FTP is not really transactional and you may decide to use a queue that is not transactional (both MSMQ and SQL Server Broker are transactional), but you should still try to build your applications around the concept of a transaction where the file is created, queued and delivered. If it cannot be delivered it is left in the queue and delivery is retried later. If it cannot be queued the producer should retry to queue it etc. You don't want a situation where a file is never delivered or is delivered twice.

It is not clear from your question how you are going to use FTP, but I would advise you to use an open source or commercial library to directly be able to use FTP from your application instead of shelling out to ftp.exe. This will allow your application to behave intelligently about keeping the FTP connection open to avoid excessive reconnects etc.

You should also consider how to handle the situation where the queue grews too large. One option could be to stop the producer until the queue size has been reduced below a threshold.


  1. Start a timer that fires off once a second.
  2. In the timer's elapsed event handler, stop the timer.
  3. Get a list of all files in the incoming directory.
  4. Try to open each file exclusively. This prevents you from reading a file that is still being written to.
  5. Copy each file to a staging directory and delete it from the incoming directory.
  6. Once you've moved all of the files in your list, send the files in the staging directory via FTP.
  7. Once you've FTP'd the files, delete them from the staging directory.
  8. Start the timer.

The timer's elapsed handler is run for you on the thread pool, and you should need any fancier thread management. Since you're primary constraint is your FTP bandwidth, there's little advantage to doing anything else with other threads until the files are uploaded.

This approach gives you protection in case of a system crash. Files that are in the staging directory that aren't sent are picked up during the next cycle. Same goes for files in the incoming directory.

If your FTP receiving side can handle zipped files, you'll improve your throughput by zipping the contents of the staging directory and sending it as one file.


I would set up a chain of threads using BlockingCollections.

One producer thread read files available, using a timer or FileSystemWatcher etc, and stores them in a BlockingCollection. It also stores the files in a list to ensure they are only added once.

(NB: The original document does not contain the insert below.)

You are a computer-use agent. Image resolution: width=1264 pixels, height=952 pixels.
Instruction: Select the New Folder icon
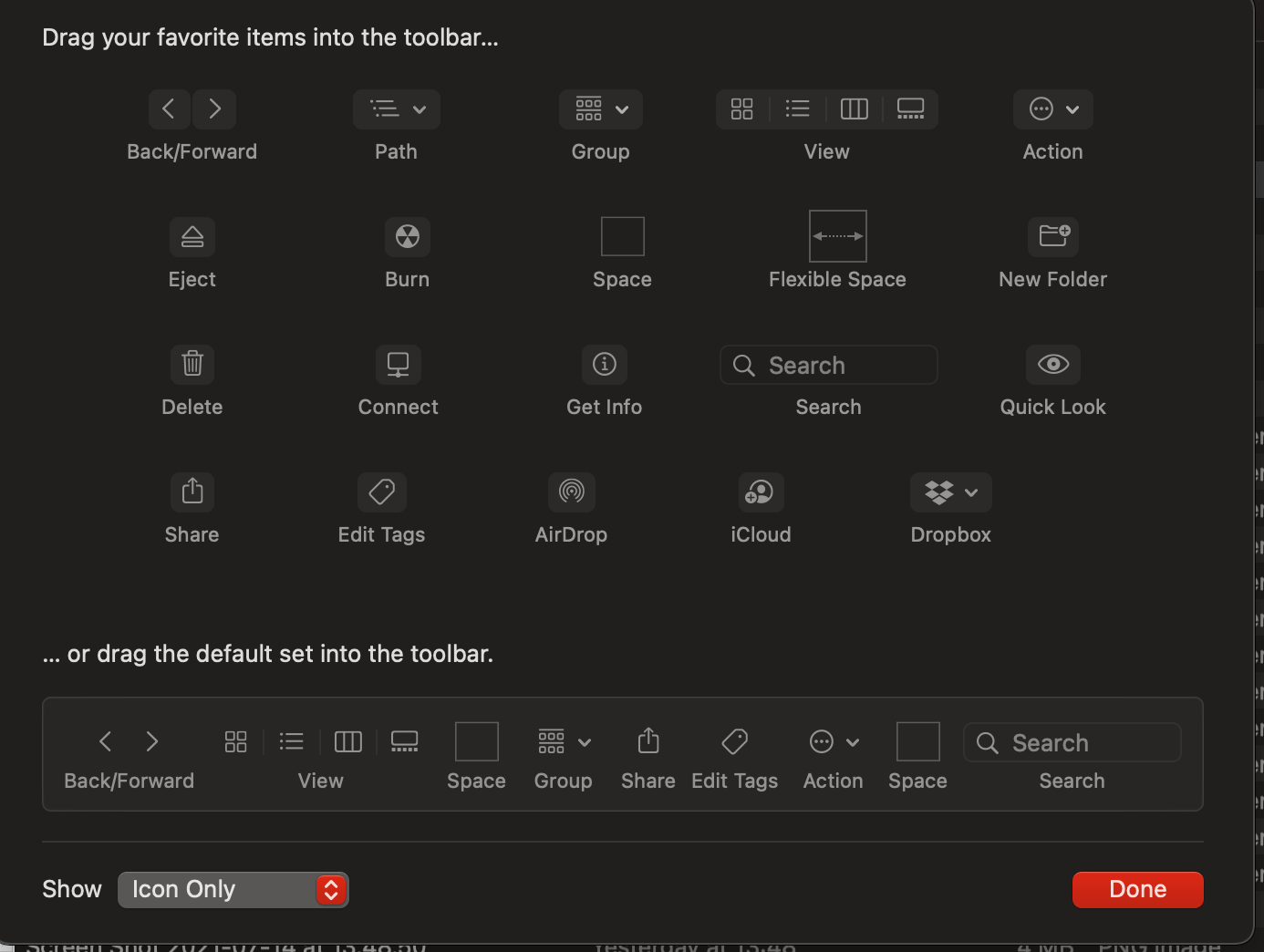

var availableFiles = new BlockingCollection<string>();
var processedFiles = new BlockingCollection<string>();
var newFiles = new HashSet<string>();

...
lock (newFiles) {
    foreach (var file in Directory.GetFiles())
        if (!newFiles.Contains(file)) {
            availableFiles.Add(file);
            newFiles.Add(file);
        }
}

One, or more, ftp threads sends the files and then puts them into the processed collection

foreach (var file in availableFiles.GetConsumingEnumerable()) {
   SendFileOverFtp(file);
   processedFiles.Add(file);
}

One thread that cleans up the processed files

foreach (var file in processedFiles.GetConsumingEnumerable()) {
    lock (newFiles) {
       File.Delete(file);
       newFiles.Remove(file);
    }
}

Another alternative is to have the producing thread also read the files into memory and delete them. In that case you can skip the last stage and the newFiles collection


As an FTP server owner in this situation, I'd also ask that you find a way to stay signed on as much as possible.

Sign on/offs are often more "expensive" (in terms of computation, config blocking, etc.) than individual file transfers.